西奥多拉把埃齐奥送到了威尼斯工业区的那座庞大的露天广场,然后离开了。那位传道者就将在这座广场上布道。埃齐奥戴上兜帽,警惕地低着头,融入周围聚集起来的人群之中。没过多久,广场就挤得水泄不通,人们簇拥着一座小巧的木头舞台,有个苦行僧似的男人走了上去,他有一双冰冷的蓝色眸子,凹陷的脸颊,铁灰色的头发和粗糙的双手,身穿淡灰色的羊毛长袍。他说起话来,只在人们疯狂的欢呼盖过他的话声时稍微停顿片刻。埃齐奥明白,精通此道的人完全可以让数百人陷入盲目的歇斯底里状态。
“围拢过来,孩子们,听我哭泣!因末日即将到来。你们做好准备了吗?你们准备面对我的修士弟兄萨佛纳罗拉赐予我们的光明了吗?”他抬起双手,埃齐奥知道这位传道者所说的光明是什么,脸色严肃起来。“黑暗的时代已经降临,”传道者说,“但我的弟兄指点了我一条明路:这条路通向救赎、通向等待着我们的天堂之光。但我们必须做好准备,必须彻底接受他。就让萨佛纳罗拉充当我们的向导吧,因为只有他知道未来的景象。他不会带领我们走入歧途。”这时那位传道者朝着面前的讲台弯下腰去。“你们准备好迎接最后的审判了吗,兄弟姐妹们?等那一天到来,你们会追随何人的脚步?”为了加强效果,他刻意停顿了片刻。“教会里有许多人声称能提供救赎……可孩子们,这是一派胡言!他们都是那位博尔吉亚教皇的奴隶,是第六位、也是最腐败堕落的亚历山大‘教皇’的奴隶!”
人们尖叫起来。埃齐奥在心里吃了一惊。他想起了记忆里那只苹果投射出的预言景象。在遥远的未来,地狱将会真正降临到大地上——除非他能够加以阻止。
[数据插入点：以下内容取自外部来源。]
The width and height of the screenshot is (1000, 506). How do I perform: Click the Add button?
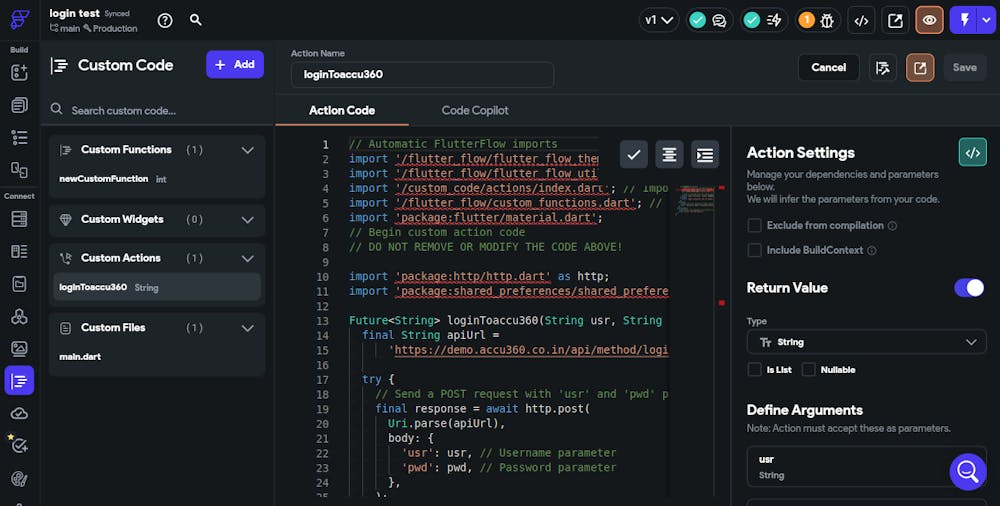[235, 64]
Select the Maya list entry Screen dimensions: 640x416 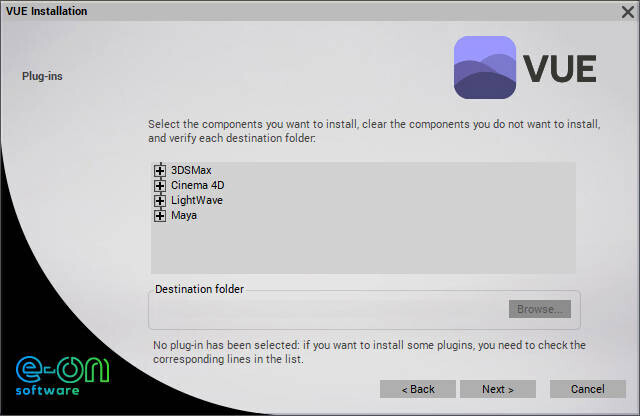[184, 216]
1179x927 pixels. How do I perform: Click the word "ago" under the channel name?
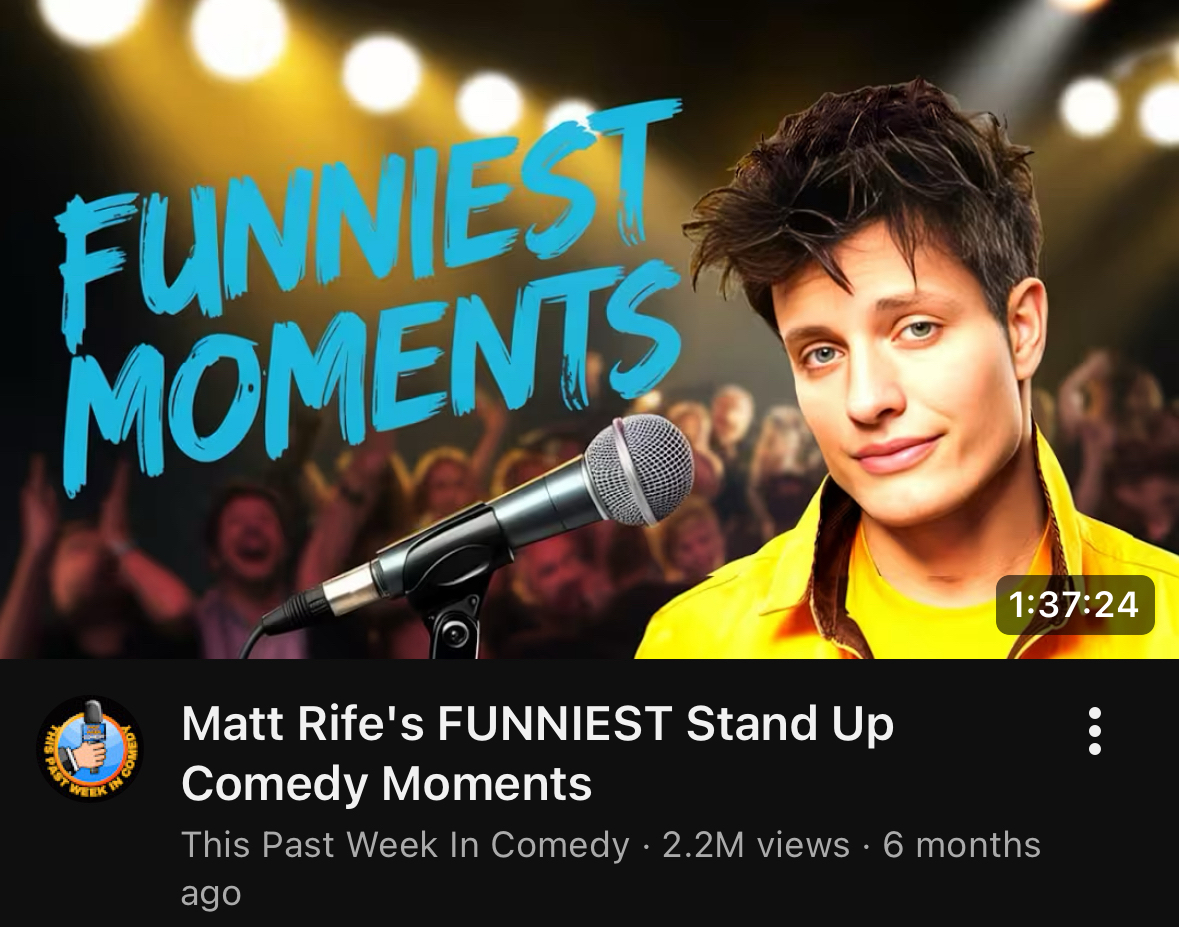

“我们的新教皇亚历山大并非属灵之人,也并非灵魂高洁之人。像他那样的人会花钱收买人心,再出售有俸圣职以此牟利。教会的牧师全都是见钱眼开的商人!我们之中仅有一位受灵感说话的人,我们之中仅有一人能窥见未来,与主交谈!他就是我的修士弟兄,萨佛纳罗拉!他会引领我们!”
埃齐奥心想:那位疯修士是否也像他一样,开启了伊甸苹果?他是否释放出了同样的幻象?这是否正应了莱昂纳多对伊甸苹果的评价——对心灵软弱的人来说很危险?
“萨佛纳罗拉会引领我们走向光明,”传道者总结道,“萨佛纳罗拉会告诉我们未来的景象!萨佛纳罗拉会带我们走进天国的大门!我们可不想待在萨佛纳罗拉所目睹的新世界里。萨佛纳罗拉修士所走的正是我们追寻的,通往上帝身边的道路!”
他又抬起双手,人们纷纷大喊欢呼。
埃齐奥知道,想要找到萨佛纳罗拉,唯一的方法就是通过这位门徒。但他必须找到方法接近那个人,同时又不会引起周围狂热民众的猜疑。他小心翼翼地向前走去,扮演着想要和其他信众搭话的软弱男人的形象。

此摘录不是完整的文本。